* Work required
Set every line of the listing down again, keeping it identical.

─── Available data ───

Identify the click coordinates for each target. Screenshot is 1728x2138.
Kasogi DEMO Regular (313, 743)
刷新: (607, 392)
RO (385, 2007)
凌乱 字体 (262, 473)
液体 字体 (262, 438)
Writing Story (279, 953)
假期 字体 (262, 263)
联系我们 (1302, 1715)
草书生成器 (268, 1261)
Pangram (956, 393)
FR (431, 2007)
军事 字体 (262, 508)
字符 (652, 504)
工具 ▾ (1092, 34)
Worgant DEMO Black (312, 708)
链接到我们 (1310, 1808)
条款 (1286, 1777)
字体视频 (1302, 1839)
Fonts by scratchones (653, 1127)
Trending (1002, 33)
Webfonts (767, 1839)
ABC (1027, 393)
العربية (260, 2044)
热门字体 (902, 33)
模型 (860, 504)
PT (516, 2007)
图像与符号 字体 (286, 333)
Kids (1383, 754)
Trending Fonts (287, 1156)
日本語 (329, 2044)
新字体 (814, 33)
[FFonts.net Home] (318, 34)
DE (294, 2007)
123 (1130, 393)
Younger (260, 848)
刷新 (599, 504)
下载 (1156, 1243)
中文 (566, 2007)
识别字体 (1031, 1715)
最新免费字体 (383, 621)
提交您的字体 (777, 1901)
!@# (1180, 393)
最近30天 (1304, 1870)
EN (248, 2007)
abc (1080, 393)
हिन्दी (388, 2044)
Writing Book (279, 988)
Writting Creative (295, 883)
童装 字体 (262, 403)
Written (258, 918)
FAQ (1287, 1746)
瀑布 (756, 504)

───

* Response to the task
Identify the click coordinates for each target. Screenshot is 1728x2138.
Kasogi DEMO Regular (313, 743)
刷新: (607, 392)
RO (385, 2007)
凌乱 字体 (262, 473)
液体 字体 (262, 438)
Writing Story (279, 953)
假期 字体 (262, 263)
联系我们 (1302, 1715)
草书生成器 (268, 1261)
Pangram (956, 393)
FR (431, 2007)
军事 字体 (262, 508)
字符 (652, 504)
工具 ▾ (1092, 34)
Worgant DEMO Black (312, 708)
链接到我们 (1310, 1808)
条款 (1286, 1777)
字体视频 (1302, 1839)
Fonts by scratchones (653, 1127)
Trending (1002, 33)
Webfonts (767, 1839)
ABC (1027, 393)
العربية (260, 2044)
热门字体 (902, 33)
模型 (860, 504)
PT (516, 2007)
图像与符号 字体 (286, 333)
Kids (1383, 754)
Trending Fonts (287, 1156)
日本語 (329, 2044)
新字体 (814, 33)
[FFonts.net Home] (318, 34)
DE (294, 2007)
123 (1130, 393)
Younger (260, 848)
刷新 (599, 504)
下载 (1156, 1243)
中文 (566, 2007)
识别字体 (1031, 1715)
最新免费字体 (383, 621)
提交您的字体 (777, 1901)
!@# (1180, 393)
最近30天 (1304, 1870)
EN (248, 2007)
abc (1080, 393)
हिन्दी (388, 2044)
Writing Book (279, 988)
Writting Creative (295, 883)
童装 字体 (262, 403)
Written (258, 918)
FAQ (1287, 1746)
瀑布 (756, 504)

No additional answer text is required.